## Requirement
Reproduce each of the following entries verbatim, from the first line through the last.

## Raw data

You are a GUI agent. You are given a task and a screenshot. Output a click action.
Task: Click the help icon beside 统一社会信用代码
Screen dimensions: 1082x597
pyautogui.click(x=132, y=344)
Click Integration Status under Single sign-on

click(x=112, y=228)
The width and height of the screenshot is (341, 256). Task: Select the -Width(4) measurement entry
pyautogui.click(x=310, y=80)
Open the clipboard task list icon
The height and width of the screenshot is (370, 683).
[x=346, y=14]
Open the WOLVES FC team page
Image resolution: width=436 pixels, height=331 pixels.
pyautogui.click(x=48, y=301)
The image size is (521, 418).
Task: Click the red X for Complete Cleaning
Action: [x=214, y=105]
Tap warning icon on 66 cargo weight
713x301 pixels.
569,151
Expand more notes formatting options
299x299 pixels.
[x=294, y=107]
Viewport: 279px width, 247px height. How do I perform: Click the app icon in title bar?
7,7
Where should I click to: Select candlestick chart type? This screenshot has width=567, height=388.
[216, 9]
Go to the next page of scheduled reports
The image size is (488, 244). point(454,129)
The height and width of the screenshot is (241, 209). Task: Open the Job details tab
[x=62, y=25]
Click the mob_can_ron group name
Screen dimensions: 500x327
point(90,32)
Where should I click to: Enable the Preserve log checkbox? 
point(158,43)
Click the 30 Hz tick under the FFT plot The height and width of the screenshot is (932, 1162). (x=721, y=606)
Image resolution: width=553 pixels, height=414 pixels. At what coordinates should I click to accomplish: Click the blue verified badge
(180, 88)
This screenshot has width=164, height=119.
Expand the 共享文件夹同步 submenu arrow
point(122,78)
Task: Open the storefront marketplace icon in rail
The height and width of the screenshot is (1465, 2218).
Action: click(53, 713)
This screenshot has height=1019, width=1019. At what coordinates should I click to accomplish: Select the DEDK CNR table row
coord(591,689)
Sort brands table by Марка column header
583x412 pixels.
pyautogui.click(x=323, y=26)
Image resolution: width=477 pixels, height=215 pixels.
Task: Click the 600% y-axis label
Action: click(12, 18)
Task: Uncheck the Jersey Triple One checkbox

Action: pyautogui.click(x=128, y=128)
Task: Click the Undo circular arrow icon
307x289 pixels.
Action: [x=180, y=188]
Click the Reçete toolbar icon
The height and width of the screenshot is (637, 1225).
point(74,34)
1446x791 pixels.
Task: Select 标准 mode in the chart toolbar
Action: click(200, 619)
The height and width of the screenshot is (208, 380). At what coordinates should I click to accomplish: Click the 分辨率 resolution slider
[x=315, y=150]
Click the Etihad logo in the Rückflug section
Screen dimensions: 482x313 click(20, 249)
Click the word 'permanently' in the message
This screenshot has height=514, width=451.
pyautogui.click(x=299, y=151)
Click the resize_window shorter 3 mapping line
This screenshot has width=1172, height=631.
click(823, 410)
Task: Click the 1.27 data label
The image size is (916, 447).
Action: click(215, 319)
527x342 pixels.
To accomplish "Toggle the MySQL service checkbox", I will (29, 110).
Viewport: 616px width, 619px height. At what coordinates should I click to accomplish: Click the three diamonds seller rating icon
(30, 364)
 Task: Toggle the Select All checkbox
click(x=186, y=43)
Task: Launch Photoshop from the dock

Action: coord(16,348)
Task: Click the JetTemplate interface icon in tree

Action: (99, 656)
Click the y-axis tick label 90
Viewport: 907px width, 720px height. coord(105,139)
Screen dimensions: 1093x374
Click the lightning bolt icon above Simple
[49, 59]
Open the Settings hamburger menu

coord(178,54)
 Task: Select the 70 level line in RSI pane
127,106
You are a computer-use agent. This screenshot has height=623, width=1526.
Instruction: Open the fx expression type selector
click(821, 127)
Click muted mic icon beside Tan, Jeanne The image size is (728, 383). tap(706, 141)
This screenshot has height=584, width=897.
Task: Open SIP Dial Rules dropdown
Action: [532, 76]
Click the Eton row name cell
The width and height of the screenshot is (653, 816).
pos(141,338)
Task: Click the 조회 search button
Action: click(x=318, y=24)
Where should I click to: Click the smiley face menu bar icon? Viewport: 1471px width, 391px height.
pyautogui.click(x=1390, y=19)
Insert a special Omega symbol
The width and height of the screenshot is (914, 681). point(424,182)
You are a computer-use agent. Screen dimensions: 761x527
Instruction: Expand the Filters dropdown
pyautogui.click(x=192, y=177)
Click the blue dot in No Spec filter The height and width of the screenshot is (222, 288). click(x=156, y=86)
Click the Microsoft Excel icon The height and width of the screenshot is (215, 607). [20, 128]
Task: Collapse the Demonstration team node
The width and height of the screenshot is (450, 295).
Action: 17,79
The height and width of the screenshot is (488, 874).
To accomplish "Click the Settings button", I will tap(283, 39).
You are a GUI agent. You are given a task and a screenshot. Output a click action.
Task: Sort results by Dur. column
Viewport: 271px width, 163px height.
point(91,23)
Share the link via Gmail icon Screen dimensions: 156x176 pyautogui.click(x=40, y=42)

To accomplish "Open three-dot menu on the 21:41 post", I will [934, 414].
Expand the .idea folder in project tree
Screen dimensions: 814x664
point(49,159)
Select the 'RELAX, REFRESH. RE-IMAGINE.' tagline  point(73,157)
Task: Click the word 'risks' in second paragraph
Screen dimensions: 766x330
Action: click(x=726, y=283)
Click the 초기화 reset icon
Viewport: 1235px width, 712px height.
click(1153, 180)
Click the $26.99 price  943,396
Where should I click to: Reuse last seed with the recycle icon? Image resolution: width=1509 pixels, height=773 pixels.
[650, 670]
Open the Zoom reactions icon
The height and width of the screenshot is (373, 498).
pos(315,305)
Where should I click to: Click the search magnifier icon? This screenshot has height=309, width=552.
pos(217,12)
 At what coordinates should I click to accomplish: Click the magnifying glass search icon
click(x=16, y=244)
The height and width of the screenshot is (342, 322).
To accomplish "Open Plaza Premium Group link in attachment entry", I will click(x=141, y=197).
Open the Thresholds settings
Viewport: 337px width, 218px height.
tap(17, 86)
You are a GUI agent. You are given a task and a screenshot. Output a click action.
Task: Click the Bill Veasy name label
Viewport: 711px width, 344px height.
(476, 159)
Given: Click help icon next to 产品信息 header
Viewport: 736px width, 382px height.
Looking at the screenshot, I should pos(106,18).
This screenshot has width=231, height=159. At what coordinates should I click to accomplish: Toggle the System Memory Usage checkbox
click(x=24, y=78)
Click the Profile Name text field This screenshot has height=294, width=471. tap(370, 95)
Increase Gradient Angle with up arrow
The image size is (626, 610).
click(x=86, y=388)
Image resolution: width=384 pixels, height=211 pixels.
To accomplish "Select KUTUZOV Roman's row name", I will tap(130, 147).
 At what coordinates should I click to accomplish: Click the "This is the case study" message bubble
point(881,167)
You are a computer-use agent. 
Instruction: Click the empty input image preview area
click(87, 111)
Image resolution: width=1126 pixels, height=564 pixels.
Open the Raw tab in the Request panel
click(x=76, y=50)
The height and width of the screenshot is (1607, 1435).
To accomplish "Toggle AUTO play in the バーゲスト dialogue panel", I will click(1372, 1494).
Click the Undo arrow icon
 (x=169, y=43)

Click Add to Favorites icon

## Task result
You are a GUI agent. You are given a task and a screenshot. Output a click action.
Task: Click the help icon beside 统一社会信用代码
Screen dimensions: 1082x597
pyautogui.click(x=132, y=344)
Click Integration Status under Single sign-on

click(x=112, y=228)
The width and height of the screenshot is (341, 256). Task: Select the -Width(4) measurement entry
pyautogui.click(x=310, y=80)
Open the clipboard task list icon
The height and width of the screenshot is (370, 683).
[x=346, y=14]
Open the WOLVES FC team page
Image resolution: width=436 pixels, height=331 pixels.
pyautogui.click(x=48, y=301)
The image size is (521, 418).
Task: Click the red X for Complete Cleaning
Action: [x=214, y=105]
Tap warning icon on 66 cargo weight
713x301 pixels.
569,151
Expand more notes formatting options
299x299 pixels.
[x=294, y=107]
Viewport: 279px width, 247px height. How do I perform: Click the app icon in title bar?
7,7
Where should I click to: Select candlestick chart type? This screenshot has width=567, height=388.
[216, 9]
Go to the next page of scheduled reports
The image size is (488, 244). point(454,129)
The height and width of the screenshot is (241, 209). Task: Open the Job details tab
[x=62, y=25]
Click the mob_can_ron group name
Screen dimensions: 500x327
point(90,32)
Where should I click to: Enable the Preserve log checkbox? 
point(158,43)
Click the 30 Hz tick under the FFT plot The height and width of the screenshot is (932, 1162). (x=721, y=606)
Image resolution: width=553 pixels, height=414 pixels. At what coordinates should I click to accomplish: Click the blue verified badge
(180, 88)
This screenshot has width=164, height=119.
Expand the 共享文件夹同步 submenu arrow
point(122,78)
Task: Open the storefront marketplace icon in rail
The height and width of the screenshot is (1465, 2218).
Action: click(53, 713)
This screenshot has height=1019, width=1019. At what coordinates should I click to accomplish: Select the DEDK CNR table row
coord(591,689)
Sort brands table by Марка column header
583x412 pixels.
pyautogui.click(x=323, y=26)
Image resolution: width=477 pixels, height=215 pixels.
Task: Click the 600% y-axis label
Action: click(12, 18)
Task: Uncheck the Jersey Triple One checkbox

Action: pyautogui.click(x=128, y=128)
Task: Click the Undo circular arrow icon
307x289 pixels.
Action: [x=180, y=188]
Click the Reçete toolbar icon
The height and width of the screenshot is (637, 1225).
point(74,34)
1446x791 pixels.
Task: Select 标准 mode in the chart toolbar
Action: click(200, 619)
The height and width of the screenshot is (208, 380). At what coordinates should I click to accomplish: Click the 分辨率 resolution slider
[x=315, y=150]
Click the Etihad logo in the Rückflug section
Screen dimensions: 482x313 click(20, 249)
Click the word 'permanently' in the message
This screenshot has height=514, width=451.
pyautogui.click(x=299, y=151)
Click the resize_window shorter 3 mapping line
This screenshot has width=1172, height=631.
click(823, 410)
Task: Click the 1.27 data label
The image size is (916, 447).
Action: click(215, 319)
527x342 pixels.
To accomplish "Toggle the MySQL service checkbox", I will (29, 110).
Viewport: 616px width, 619px height. At what coordinates should I click to accomplish: Click the three diamonds seller rating icon
(30, 364)
 Task: Toggle the Select All checkbox
click(x=186, y=43)
Task: Launch Photoshop from the dock

Action: coord(16,348)
Task: Click the JetTemplate interface icon in tree

Action: (99, 656)
Click the y-axis tick label 90
Viewport: 907px width, 720px height. coord(105,139)
Screen dimensions: 1093x374
Click the lightning bolt icon above Simple
[49, 59]
Open the Settings hamburger menu

coord(178,54)
 Task: Select the 70 level line in RSI pane
127,106
You are a computer-use agent. This screenshot has height=623, width=1526.
Instruction: Open the fx expression type selector
click(821, 127)
Click muted mic icon beside Tan, Jeanne The image size is (728, 383). tap(706, 141)
This screenshot has height=584, width=897.
Task: Open SIP Dial Rules dropdown
Action: [532, 76]
Click the Eton row name cell
The width and height of the screenshot is (653, 816).
pos(141,338)
Task: Click the 조회 search button
Action: click(x=318, y=24)
Where should I click to: Click the smiley face menu bar icon? Viewport: 1471px width, 391px height.
pyautogui.click(x=1390, y=19)
Insert a special Omega symbol
The width and height of the screenshot is (914, 681). point(424,182)
You are a computer-use agent. Screen dimensions: 761x527
Instruction: Expand the Filters dropdown
pyautogui.click(x=192, y=177)
Click the blue dot in No Spec filter The height and width of the screenshot is (222, 288). click(x=156, y=86)
Click the Microsoft Excel icon The height and width of the screenshot is (215, 607). [20, 128]
Task: Collapse the Demonstration team node
The width and height of the screenshot is (450, 295).
Action: 17,79
The height and width of the screenshot is (488, 874).
To accomplish "Click the Settings button", I will tap(283, 39).
You are a GUI agent. You are given a task and a screenshot. Output a click action.
Task: Sort results by Dur. column
Viewport: 271px width, 163px height.
point(91,23)
Share the link via Gmail icon Screen dimensions: 156x176 pyautogui.click(x=40, y=42)

To accomplish "Open three-dot menu on the 21:41 post", I will [934, 414].
Expand the .idea folder in project tree
Screen dimensions: 814x664
point(49,159)
Select the 'RELAX, REFRESH. RE-IMAGINE.' tagline  point(73,157)
Task: Click the word 'risks' in second paragraph
Screen dimensions: 766x330
Action: click(x=726, y=283)
Click the 초기화 reset icon
Viewport: 1235px width, 712px height.
click(1153, 180)
Click the $26.99 price  943,396
Where should I click to: Reuse last seed with the recycle icon? Image resolution: width=1509 pixels, height=773 pixels.
[650, 670]
Open the Zoom reactions icon
The height and width of the screenshot is (373, 498).
pos(315,305)
Where should I click to: Click the search magnifier icon? This screenshot has height=309, width=552.
pos(217,12)
 At what coordinates should I click to accomplish: Click the magnifying glass search icon
click(x=16, y=244)
The height and width of the screenshot is (342, 322).
To accomplish "Open Plaza Premium Group link in attachment entry", I will click(x=141, y=197).
Open the Thresholds settings
Viewport: 337px width, 218px height.
tap(17, 86)
You are a GUI agent. You are given a task and a screenshot. Output a click action.
Task: Click the Bill Veasy name label
Viewport: 711px width, 344px height.
(476, 159)
Given: Click help icon next to 产品信息 header
Viewport: 736px width, 382px height.
Looking at the screenshot, I should pos(106,18).
This screenshot has width=231, height=159. At what coordinates should I click to accomplish: Toggle the System Memory Usage checkbox
click(x=24, y=78)
Click the Profile Name text field This screenshot has height=294, width=471. tap(370, 95)
Increase Gradient Angle with up arrow
The image size is (626, 610).
click(x=86, y=388)
Image resolution: width=384 pixels, height=211 pixels.
To accomplish "Select KUTUZOV Roman's row name", I will tap(130, 147).
 At what coordinates should I click to accomplish: Click the "This is the case study" message bubble
point(881,167)
You are a computer-use agent. 
Instruction: Click the empty input image preview area
click(87, 111)
Image resolution: width=1126 pixels, height=564 pixels.
Open the Raw tab in the Request panel
click(x=76, y=50)
The height and width of the screenshot is (1607, 1435).
To accomplish "Toggle AUTO play in the バーゲスト dialogue panel", I will click(1372, 1494).
Click the Undo arrow icon
 (x=169, y=43)

Click Add to Favorites icon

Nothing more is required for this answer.